◆ **Directions**:
Count the lines of the material below that contain the string "pixels", treating uppercase and lowercase as distinct, and give only the number.

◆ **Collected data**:
##########

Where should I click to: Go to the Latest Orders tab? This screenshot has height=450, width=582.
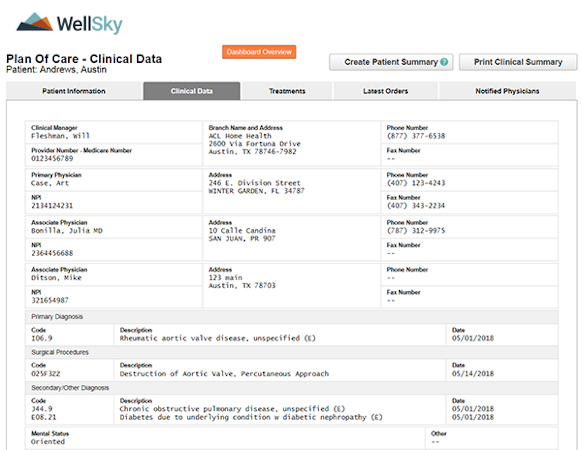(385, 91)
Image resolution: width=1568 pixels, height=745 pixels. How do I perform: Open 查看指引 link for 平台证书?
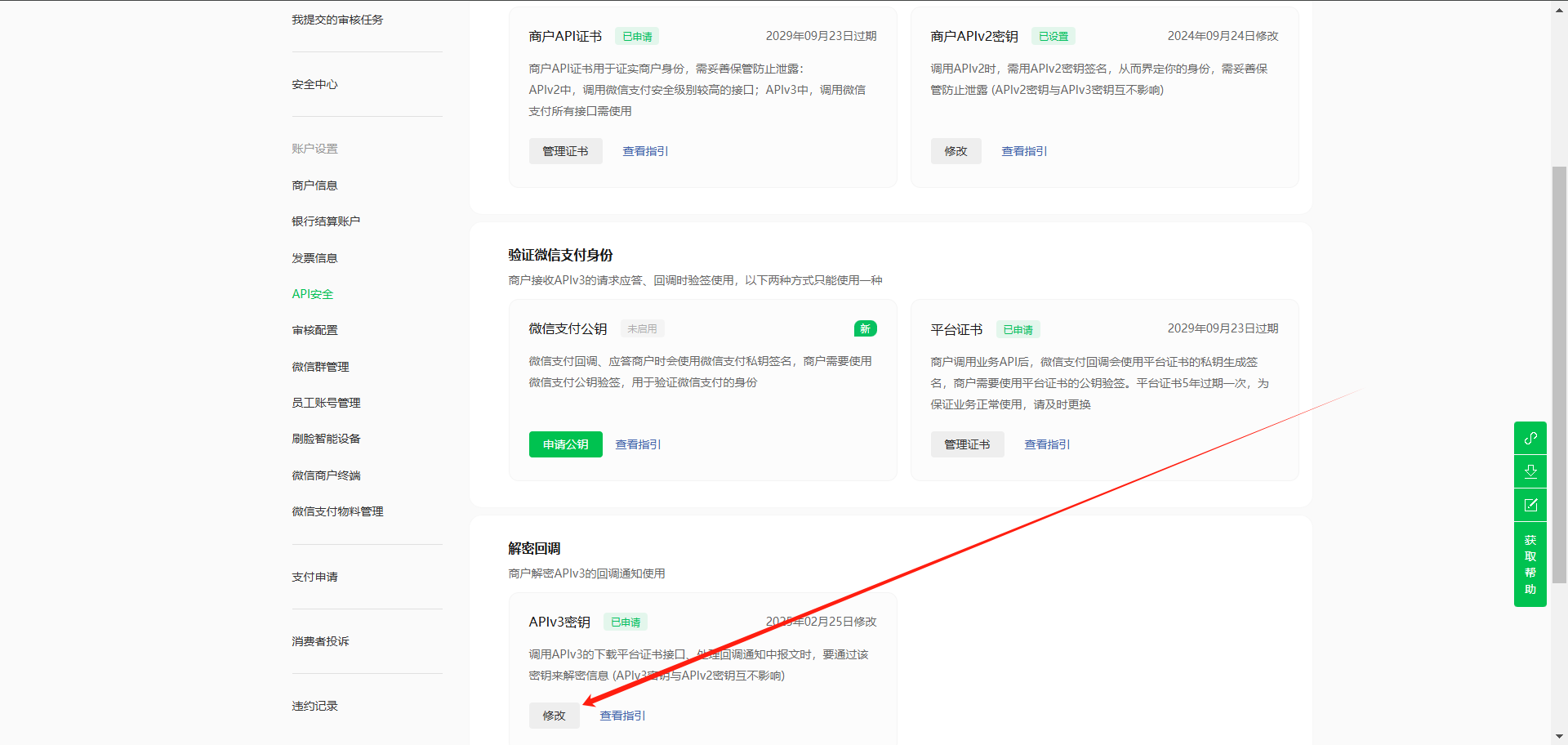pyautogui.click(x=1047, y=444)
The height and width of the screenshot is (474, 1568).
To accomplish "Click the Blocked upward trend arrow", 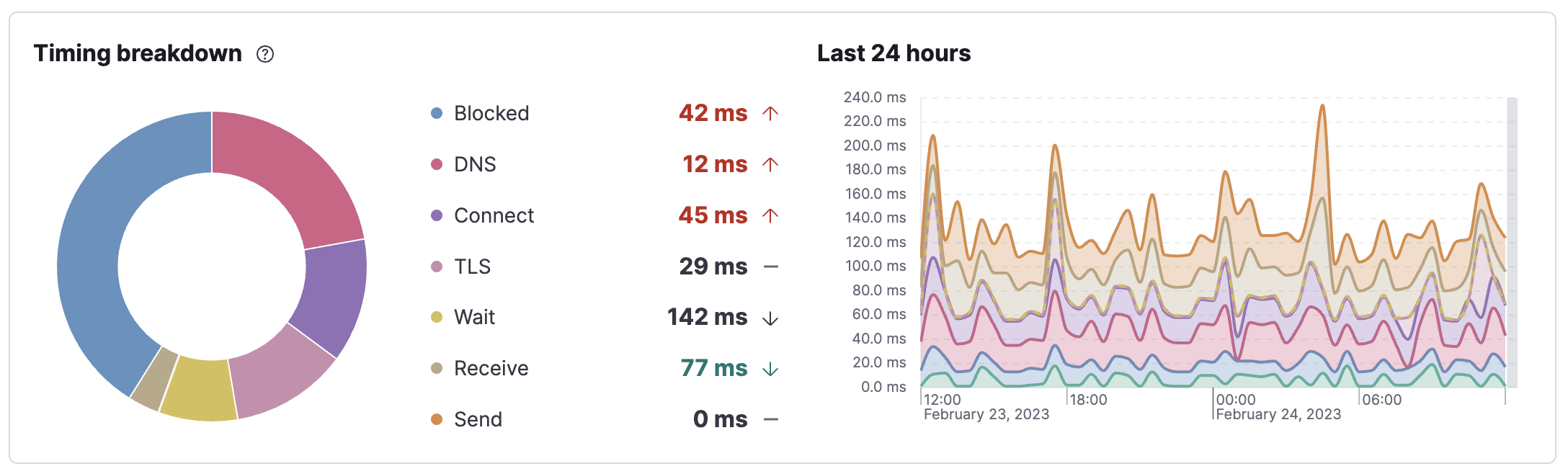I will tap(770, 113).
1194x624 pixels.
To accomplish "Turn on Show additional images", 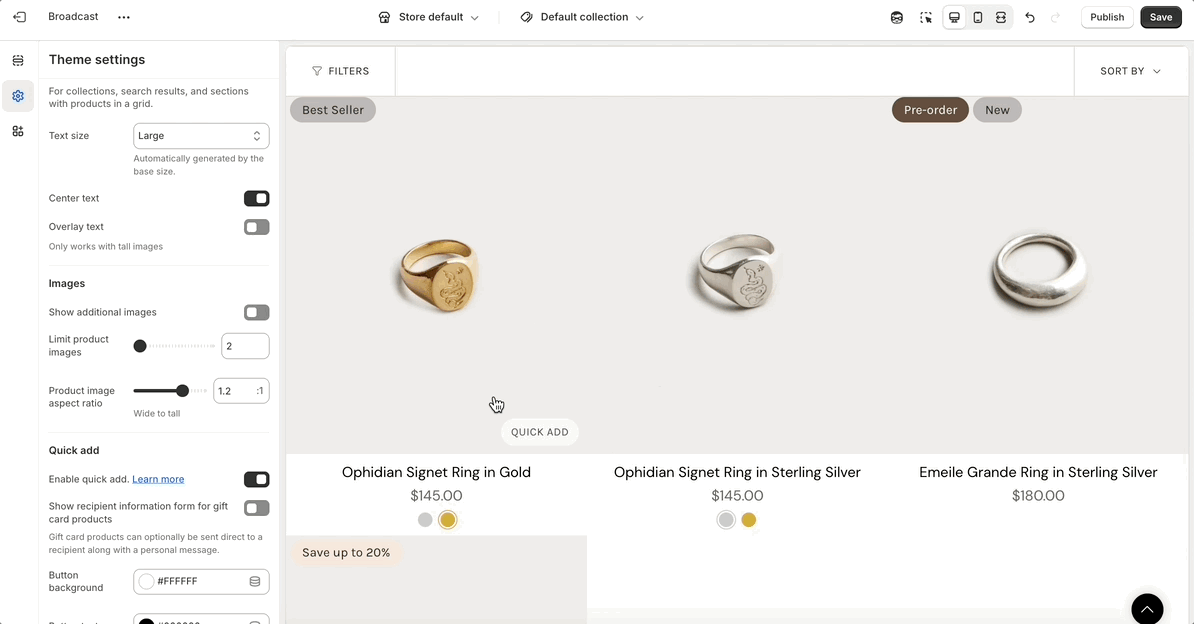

##########

◆ **Reply to the exercise**:
2